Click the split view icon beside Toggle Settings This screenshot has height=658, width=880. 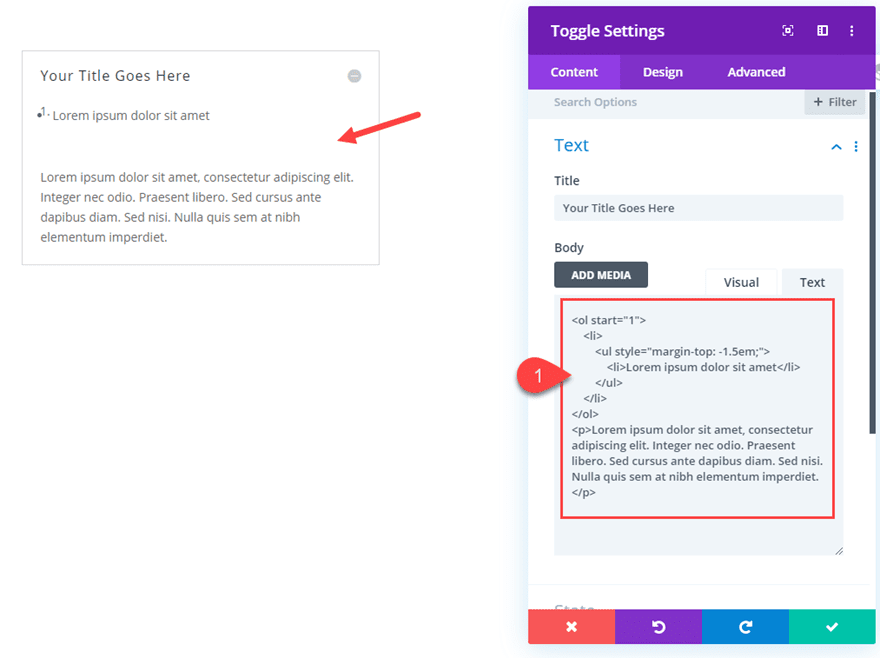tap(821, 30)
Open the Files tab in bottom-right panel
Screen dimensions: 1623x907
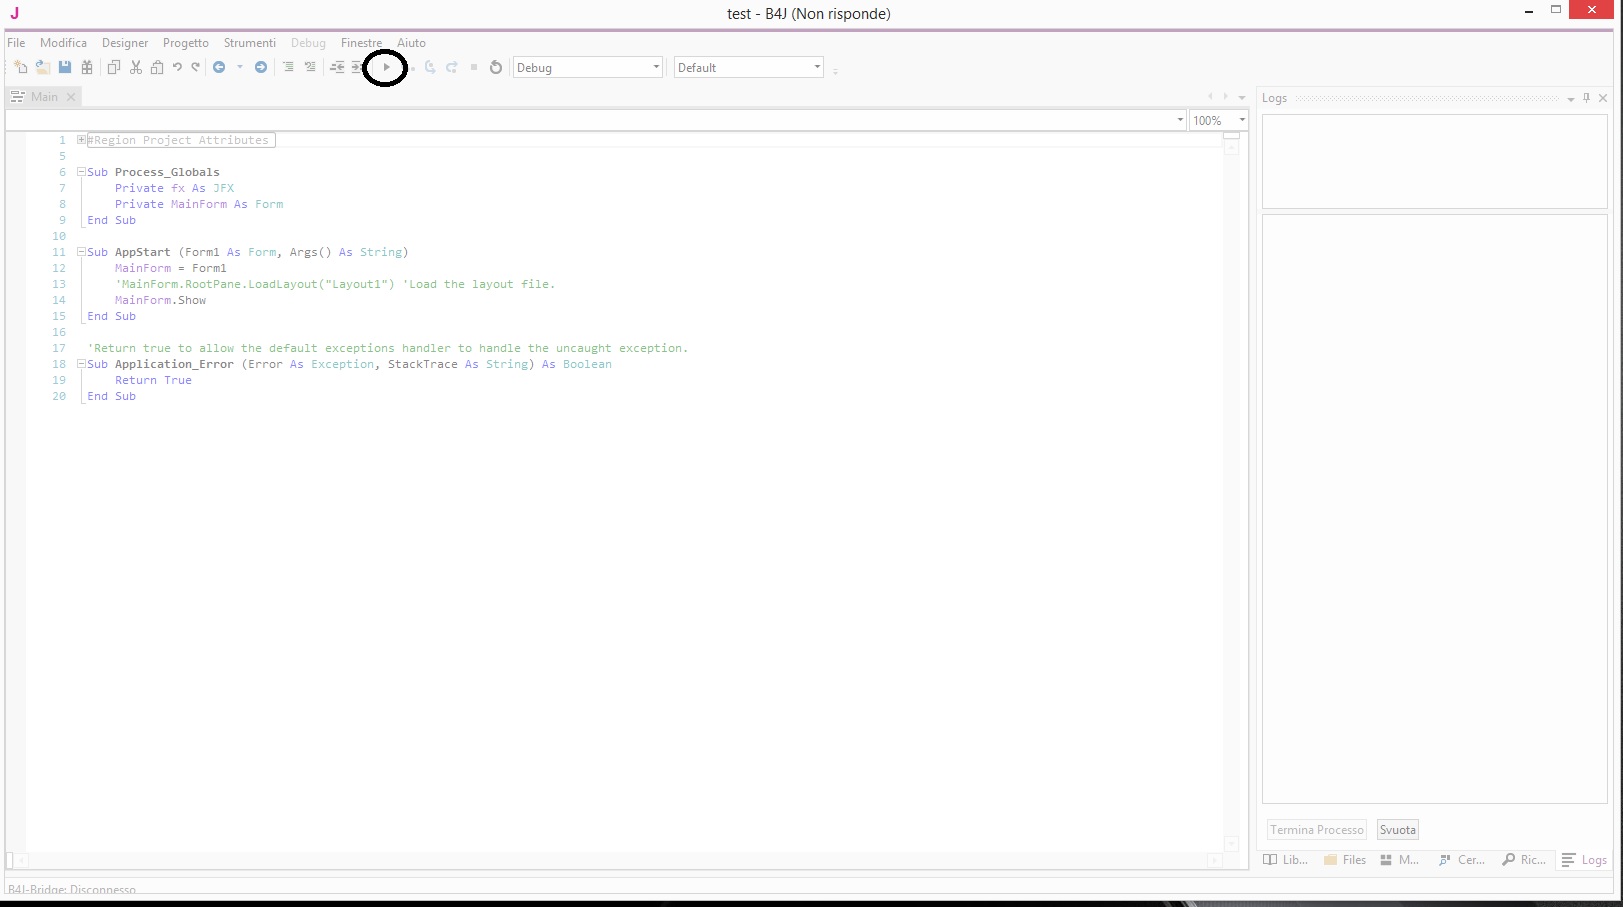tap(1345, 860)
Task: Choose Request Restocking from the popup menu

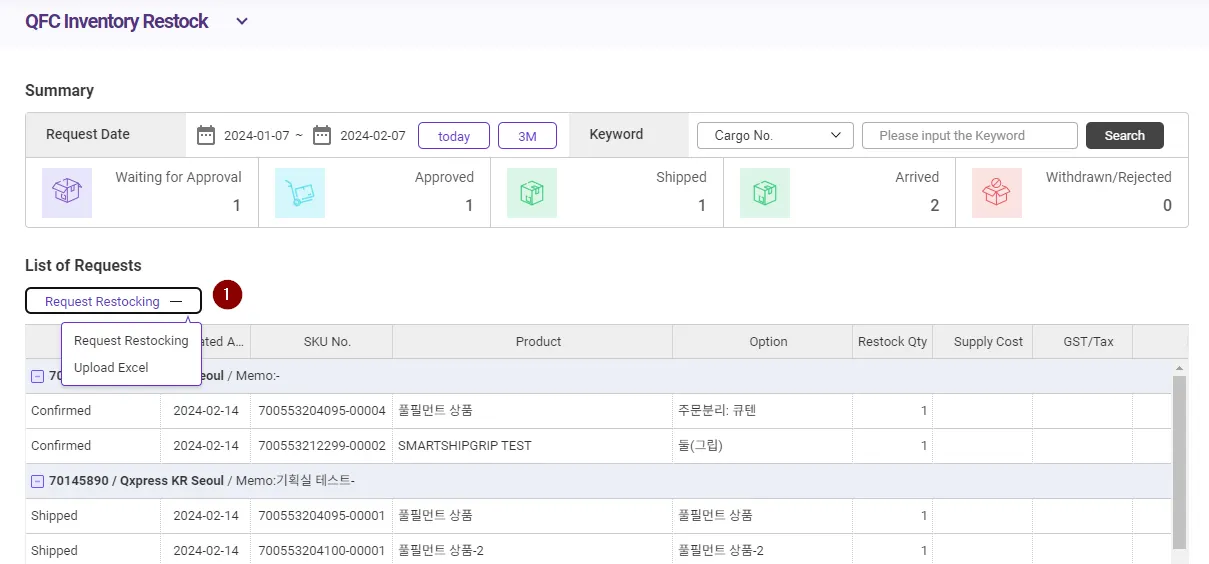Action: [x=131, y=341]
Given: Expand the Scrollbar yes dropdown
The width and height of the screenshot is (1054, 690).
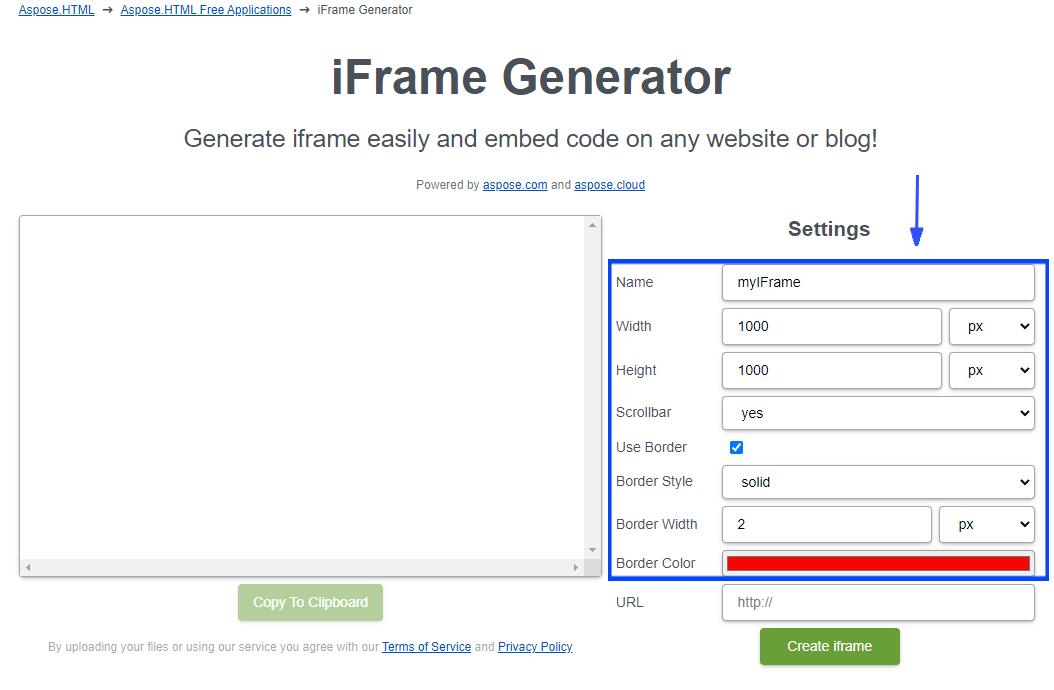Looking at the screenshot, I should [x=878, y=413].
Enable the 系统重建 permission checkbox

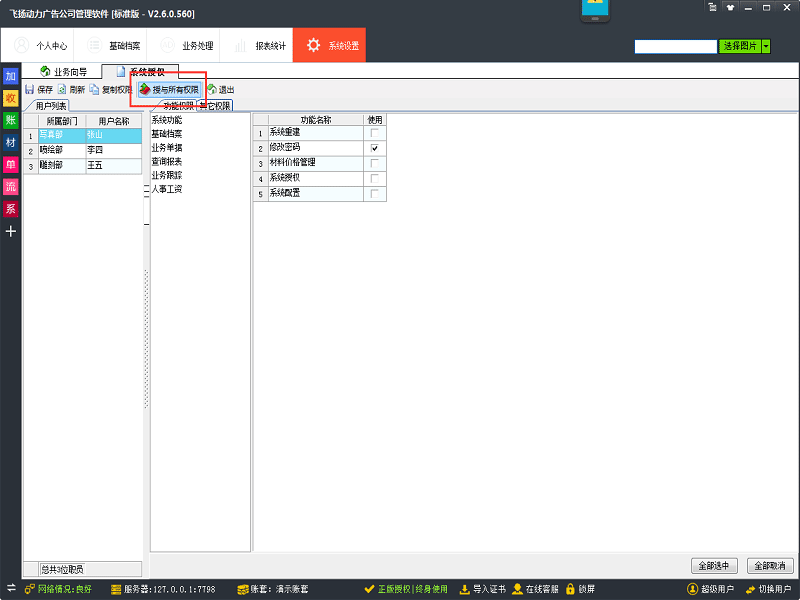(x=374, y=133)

**********

Output the entries in the stretch from the line containing "Open the Files tab in bottom-right panel" through the end of the entries as a two-column CSV with the columns instruction and coordinates. Give one row per entry, put each field in quotation marks with its line breaks replaced by spaces, and leave out the pictures.

> COMPLETED TASK
instruction,coordinates
"Open the Files tab in bottom-right panel Screen dimensions: 1623x907","tap(1345, 860)"
"Task: Choose Request Restocking from the popup menu","Action: [x=131, y=341]"
"Given: Expand the Scrollbar yes dropdown The width and height of the screenshot is (1054, 690).","Looking at the screenshot, I should [x=878, y=413]."
"Enable the 系统重建 permission checkbox","(x=374, y=133)"